## Work order
Reproduce, from the lines below, exactly the stretch that begins at the line containing "This screenshot has height=264, width=546." and ends at the line containing "Open the Arial font dropdown", both included.
━━━━━━━━
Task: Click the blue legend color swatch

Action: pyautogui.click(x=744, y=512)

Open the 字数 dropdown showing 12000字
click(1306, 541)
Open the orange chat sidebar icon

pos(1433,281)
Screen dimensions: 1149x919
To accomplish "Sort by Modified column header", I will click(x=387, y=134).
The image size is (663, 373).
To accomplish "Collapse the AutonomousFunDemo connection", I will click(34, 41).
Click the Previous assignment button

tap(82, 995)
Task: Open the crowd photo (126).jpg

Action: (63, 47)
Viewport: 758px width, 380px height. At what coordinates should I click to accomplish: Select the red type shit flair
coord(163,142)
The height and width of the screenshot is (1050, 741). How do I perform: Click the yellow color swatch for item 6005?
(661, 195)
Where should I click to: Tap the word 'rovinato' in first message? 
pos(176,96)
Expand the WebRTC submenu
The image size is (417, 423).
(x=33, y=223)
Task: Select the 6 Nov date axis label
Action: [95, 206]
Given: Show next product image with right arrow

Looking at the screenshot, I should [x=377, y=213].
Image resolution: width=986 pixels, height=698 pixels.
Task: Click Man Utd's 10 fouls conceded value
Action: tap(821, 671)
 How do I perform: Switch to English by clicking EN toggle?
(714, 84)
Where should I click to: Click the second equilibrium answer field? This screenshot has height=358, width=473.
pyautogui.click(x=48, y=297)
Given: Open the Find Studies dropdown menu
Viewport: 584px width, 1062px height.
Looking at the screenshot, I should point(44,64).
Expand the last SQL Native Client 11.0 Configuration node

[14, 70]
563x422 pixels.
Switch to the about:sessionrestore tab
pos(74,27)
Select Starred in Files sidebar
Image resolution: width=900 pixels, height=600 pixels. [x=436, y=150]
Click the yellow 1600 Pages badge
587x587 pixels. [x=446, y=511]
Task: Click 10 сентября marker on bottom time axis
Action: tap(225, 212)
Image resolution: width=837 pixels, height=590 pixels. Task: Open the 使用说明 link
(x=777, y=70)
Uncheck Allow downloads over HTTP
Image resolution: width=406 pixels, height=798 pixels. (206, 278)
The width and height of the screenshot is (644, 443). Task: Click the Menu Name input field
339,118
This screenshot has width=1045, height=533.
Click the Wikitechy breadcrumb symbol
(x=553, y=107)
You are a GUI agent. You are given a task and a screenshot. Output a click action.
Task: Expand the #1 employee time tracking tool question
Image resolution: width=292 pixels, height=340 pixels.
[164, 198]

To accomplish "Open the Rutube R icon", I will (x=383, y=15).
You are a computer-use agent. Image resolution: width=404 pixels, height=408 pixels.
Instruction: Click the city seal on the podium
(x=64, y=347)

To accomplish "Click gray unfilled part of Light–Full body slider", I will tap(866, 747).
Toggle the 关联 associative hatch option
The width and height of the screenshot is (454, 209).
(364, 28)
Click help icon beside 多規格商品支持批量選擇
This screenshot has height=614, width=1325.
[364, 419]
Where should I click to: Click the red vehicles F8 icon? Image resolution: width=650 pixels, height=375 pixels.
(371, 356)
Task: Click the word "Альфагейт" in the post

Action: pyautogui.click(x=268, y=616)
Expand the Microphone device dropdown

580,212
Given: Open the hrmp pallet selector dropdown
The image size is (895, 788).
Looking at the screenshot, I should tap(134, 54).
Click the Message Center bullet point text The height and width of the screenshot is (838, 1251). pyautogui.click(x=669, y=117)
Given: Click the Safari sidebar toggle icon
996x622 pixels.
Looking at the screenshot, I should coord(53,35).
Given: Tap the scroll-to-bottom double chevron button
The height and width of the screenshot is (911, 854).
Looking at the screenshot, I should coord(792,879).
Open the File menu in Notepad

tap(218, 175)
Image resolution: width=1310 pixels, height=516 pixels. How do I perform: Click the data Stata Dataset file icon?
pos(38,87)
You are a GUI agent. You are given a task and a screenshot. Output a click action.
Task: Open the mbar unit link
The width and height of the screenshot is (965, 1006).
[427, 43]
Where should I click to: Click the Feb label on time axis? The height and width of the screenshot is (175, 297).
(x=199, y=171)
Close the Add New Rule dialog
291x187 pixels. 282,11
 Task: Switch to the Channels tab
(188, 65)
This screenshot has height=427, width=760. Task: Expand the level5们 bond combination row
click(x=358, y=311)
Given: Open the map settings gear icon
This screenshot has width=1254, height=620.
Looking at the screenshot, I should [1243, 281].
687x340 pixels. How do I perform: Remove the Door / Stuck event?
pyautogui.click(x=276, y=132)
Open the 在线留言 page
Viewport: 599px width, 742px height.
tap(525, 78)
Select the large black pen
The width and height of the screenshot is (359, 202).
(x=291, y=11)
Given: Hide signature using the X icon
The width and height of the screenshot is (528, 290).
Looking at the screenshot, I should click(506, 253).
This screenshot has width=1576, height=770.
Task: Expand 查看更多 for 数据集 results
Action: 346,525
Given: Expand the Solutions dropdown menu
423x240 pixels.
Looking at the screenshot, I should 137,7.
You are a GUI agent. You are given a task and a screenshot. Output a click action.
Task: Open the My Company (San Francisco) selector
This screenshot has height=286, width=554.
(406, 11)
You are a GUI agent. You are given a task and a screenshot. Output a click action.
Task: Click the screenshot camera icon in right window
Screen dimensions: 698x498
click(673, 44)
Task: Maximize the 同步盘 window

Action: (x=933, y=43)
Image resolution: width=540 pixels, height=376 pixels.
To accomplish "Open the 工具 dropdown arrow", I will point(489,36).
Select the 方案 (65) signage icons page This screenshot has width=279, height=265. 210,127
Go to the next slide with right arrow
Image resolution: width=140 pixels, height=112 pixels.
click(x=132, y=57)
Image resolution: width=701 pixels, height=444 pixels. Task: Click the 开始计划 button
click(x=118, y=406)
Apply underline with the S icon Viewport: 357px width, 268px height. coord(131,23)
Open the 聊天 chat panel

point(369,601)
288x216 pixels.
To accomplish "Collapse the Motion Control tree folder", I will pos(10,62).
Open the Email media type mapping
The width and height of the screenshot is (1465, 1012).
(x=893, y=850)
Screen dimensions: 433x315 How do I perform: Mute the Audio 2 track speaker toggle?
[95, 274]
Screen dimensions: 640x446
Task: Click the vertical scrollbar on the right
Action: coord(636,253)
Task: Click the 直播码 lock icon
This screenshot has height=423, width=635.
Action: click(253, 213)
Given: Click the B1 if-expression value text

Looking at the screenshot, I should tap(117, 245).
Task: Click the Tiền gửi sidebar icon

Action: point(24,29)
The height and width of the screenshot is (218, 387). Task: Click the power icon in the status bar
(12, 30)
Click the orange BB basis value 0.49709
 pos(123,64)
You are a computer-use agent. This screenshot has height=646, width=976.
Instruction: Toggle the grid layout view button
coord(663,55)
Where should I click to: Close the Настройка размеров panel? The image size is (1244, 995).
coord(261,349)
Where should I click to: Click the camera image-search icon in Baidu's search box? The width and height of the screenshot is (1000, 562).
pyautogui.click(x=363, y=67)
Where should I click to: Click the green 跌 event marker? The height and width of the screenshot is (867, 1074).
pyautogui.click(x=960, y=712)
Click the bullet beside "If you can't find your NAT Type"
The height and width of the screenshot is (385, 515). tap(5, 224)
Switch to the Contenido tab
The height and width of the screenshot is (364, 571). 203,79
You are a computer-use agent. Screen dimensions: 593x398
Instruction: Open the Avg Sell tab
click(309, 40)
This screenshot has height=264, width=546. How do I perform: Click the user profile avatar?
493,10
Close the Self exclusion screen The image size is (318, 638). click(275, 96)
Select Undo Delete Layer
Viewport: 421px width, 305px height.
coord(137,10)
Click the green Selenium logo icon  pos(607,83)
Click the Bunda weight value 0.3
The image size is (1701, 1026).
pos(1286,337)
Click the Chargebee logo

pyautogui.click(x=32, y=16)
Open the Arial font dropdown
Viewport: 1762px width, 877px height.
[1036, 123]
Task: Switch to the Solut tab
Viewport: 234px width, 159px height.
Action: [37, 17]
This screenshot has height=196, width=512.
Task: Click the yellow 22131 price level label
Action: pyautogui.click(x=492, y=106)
━━━━━━━━
## Expected answer
This screenshot has height=264, width=546. How do I perform: Click the user profile avatar?
493,10
Close the Self exclusion screen The image size is (318, 638). click(275, 96)
Select Undo Delete Layer
Viewport: 421px width, 305px height.
coord(137,10)
Click the green Selenium logo icon  pos(607,83)
Click the Bunda weight value 0.3
The image size is (1701, 1026).
pos(1286,337)
Click the Chargebee logo

pyautogui.click(x=32, y=16)
Open the Arial font dropdown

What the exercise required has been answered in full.